In the Transition Studio, students focus on a post-industrial, economically depressed region and propose projects designed to retain and attract businesses and population and reenergize the community. The most recent Transition Studio focused on Poughkeepsie, about 80 miles from New York City.
What kind of future do you envision for Poughkeepsie and other cities that have experienced severe economic decline with the collapse of manufacturing in the U.S.?
The overarching idea for reenergizing such cities is that government alone can no longer do it all. We need to tap into the energy of people and businesses and let them undertake a wide range of projects in conjunction with their municipalities. There also needs to be experimentation with urban design and architecture to help catalyze these changes.
What are some ways to revitalize these post-industrial factory towns?
In my most recent Transition Studio we created an area called the Pioneer District in a large quarry in Poughkeepsie—a rapid economic development zone.
All of the students’ design projects attempted to facilitate collaboration and communication, and engage people actively with their environment. Each project was also designed to adapt to rapidly changing economic circumstances. Among the projects the students designed were a mixed-use business district, an industrial production and innovation complex, and housing plans. One student designed an interactive facility where municipal waste is transformed into new soil and products as part of a new type of public-private partnership.
Why did you have your students focus on Poughkeepsie?
Poughkeepsie is historically and economically typical of many towns in the Hudson and Erie Canal valleys. Also, it’s outside of the area from which people typically commute to work in New York City, which was important for our purposes, because having commuters distorts the city’s overall economic picture.

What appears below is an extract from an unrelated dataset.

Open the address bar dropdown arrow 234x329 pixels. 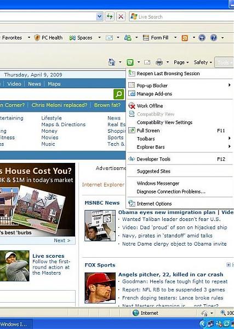100,16
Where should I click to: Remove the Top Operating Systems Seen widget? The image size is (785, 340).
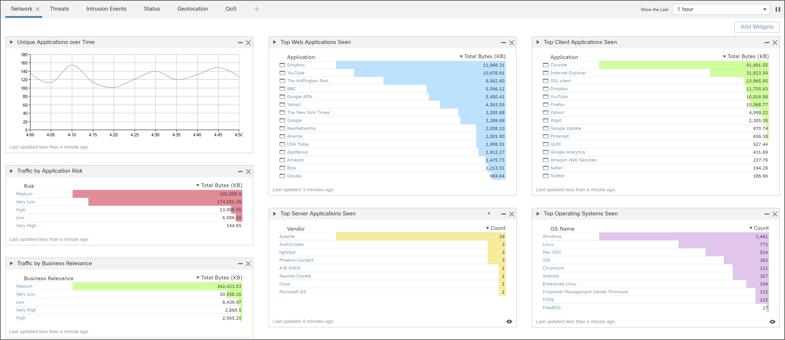(775, 214)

However, Poughkeepsie is also a city with wonderful potential. There are beautiful buildings and a lot of energetic people invested in improving their community.

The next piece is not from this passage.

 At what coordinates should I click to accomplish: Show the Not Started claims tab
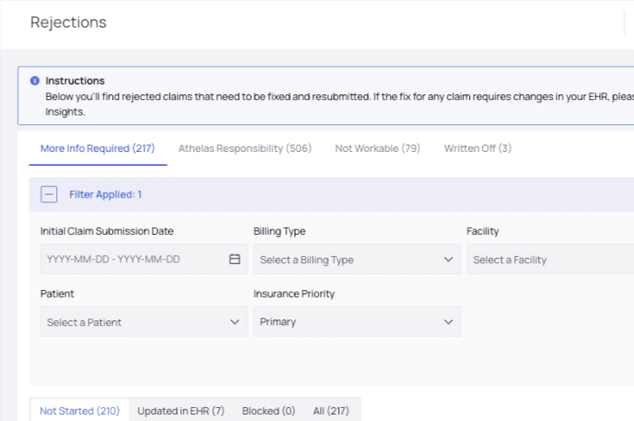coord(80,411)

The students’ work was conceived in the framework of a proposed regional plan called “Building Exhibition Hudson Valley/Erie Canal 2014–2024,” which seeks to create hundreds of projects through creative competition between towns, businesses, or civic groups in partnership with the public sector. The idea is that these towns will ultimately work together as a network of polycentric regional towns rather than isolated suburbs and town centers.
What first interested you in this kind of work?
This kind of work expands on simply designing buildings; instead this experimental architectural design process is meant to transform larger urban systems—the economy, education, building, culture, and more. Pratt is the ideal place to teach such a course because of its richness of people and resources and a strong commitment to systemic and trans-disciplinary design.